··· Exercise input ···

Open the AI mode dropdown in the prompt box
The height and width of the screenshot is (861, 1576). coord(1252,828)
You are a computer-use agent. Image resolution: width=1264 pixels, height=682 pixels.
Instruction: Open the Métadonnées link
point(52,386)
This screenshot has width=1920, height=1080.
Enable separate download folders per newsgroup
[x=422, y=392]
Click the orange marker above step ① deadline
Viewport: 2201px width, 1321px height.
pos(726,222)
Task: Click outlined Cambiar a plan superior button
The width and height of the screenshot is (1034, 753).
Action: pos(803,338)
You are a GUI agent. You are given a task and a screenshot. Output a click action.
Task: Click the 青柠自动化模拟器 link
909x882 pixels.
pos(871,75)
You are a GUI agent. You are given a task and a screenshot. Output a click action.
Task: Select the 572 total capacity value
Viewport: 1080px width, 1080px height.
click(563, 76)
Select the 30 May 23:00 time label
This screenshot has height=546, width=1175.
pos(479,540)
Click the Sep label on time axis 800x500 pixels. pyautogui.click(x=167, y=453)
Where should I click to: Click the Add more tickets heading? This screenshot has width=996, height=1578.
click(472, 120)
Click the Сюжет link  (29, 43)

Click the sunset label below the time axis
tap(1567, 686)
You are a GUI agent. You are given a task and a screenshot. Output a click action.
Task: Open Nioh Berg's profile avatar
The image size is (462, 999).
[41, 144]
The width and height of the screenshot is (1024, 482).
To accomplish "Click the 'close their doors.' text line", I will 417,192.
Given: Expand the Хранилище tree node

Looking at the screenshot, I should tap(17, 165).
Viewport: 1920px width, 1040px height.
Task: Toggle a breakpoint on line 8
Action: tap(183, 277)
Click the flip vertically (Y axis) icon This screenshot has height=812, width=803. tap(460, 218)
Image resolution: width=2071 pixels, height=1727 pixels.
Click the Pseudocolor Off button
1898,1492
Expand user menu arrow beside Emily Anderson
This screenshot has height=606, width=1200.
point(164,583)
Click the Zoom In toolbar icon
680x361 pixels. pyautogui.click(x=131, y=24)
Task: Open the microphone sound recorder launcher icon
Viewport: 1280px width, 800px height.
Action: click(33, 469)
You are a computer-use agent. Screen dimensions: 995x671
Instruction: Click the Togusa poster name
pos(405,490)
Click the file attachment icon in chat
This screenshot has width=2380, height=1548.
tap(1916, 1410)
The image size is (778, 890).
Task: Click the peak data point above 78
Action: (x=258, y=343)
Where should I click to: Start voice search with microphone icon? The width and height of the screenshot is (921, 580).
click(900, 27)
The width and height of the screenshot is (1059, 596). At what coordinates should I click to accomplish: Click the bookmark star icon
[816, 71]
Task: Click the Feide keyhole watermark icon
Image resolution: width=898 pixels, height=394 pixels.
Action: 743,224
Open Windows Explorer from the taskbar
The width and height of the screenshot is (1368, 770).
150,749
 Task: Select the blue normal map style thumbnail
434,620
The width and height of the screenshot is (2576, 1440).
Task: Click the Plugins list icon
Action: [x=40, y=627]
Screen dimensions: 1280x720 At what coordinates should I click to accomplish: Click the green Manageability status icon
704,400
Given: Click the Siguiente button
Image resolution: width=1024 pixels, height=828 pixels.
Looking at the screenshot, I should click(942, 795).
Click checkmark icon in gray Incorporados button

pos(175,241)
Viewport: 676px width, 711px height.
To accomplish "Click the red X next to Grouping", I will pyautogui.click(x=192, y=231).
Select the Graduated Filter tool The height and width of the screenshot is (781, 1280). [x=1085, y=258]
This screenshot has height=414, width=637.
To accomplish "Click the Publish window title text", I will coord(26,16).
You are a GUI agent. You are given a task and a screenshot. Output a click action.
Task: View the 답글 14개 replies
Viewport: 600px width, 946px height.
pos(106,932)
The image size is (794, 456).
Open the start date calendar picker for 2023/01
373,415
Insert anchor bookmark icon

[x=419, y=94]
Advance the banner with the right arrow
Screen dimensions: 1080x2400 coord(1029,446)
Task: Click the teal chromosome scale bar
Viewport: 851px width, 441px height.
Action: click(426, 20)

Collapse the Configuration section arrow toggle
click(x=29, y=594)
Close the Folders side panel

···

* The request: Write out the lines above word for word, from the first one down to and including the line that contains "I will 417,192.".

* Result:
Open the AI mode dropdown in the prompt box
The height and width of the screenshot is (861, 1576). coord(1252,828)
You are a computer-use agent. Image resolution: width=1264 pixels, height=682 pixels.
Instruction: Open the Métadonnées link
point(52,386)
This screenshot has width=1920, height=1080.
Enable separate download folders per newsgroup
[x=422, y=392]
Click the orange marker above step ① deadline
Viewport: 2201px width, 1321px height.
pos(726,222)
Task: Click outlined Cambiar a plan superior button
The width and height of the screenshot is (1034, 753).
Action: pos(803,338)
You are a GUI agent. You are given a task and a screenshot. Output a click action.
Task: Click the 青柠自动化模拟器 link
909x882 pixels.
pos(871,75)
You are a GUI agent. You are given a task and a screenshot. Output a click action.
Task: Select the 572 total capacity value
Viewport: 1080px width, 1080px height.
click(563, 76)
Select the 30 May 23:00 time label
This screenshot has height=546, width=1175.
pos(479,540)
Click the Sep label on time axis 800x500 pixels. pyautogui.click(x=167, y=453)
Where should I click to: Click the Add more tickets heading? This screenshot has width=996, height=1578.
click(472, 120)
Click the Сюжет link  (29, 43)

Click the sunset label below the time axis
tap(1567, 686)
You are a GUI agent. You are given a task and a screenshot. Output a click action.
Task: Open Nioh Berg's profile avatar
The image size is (462, 999).
[41, 144]
The width and height of the screenshot is (1024, 482).
To accomplish "Click the 'close their doors.' text line", I will 417,192.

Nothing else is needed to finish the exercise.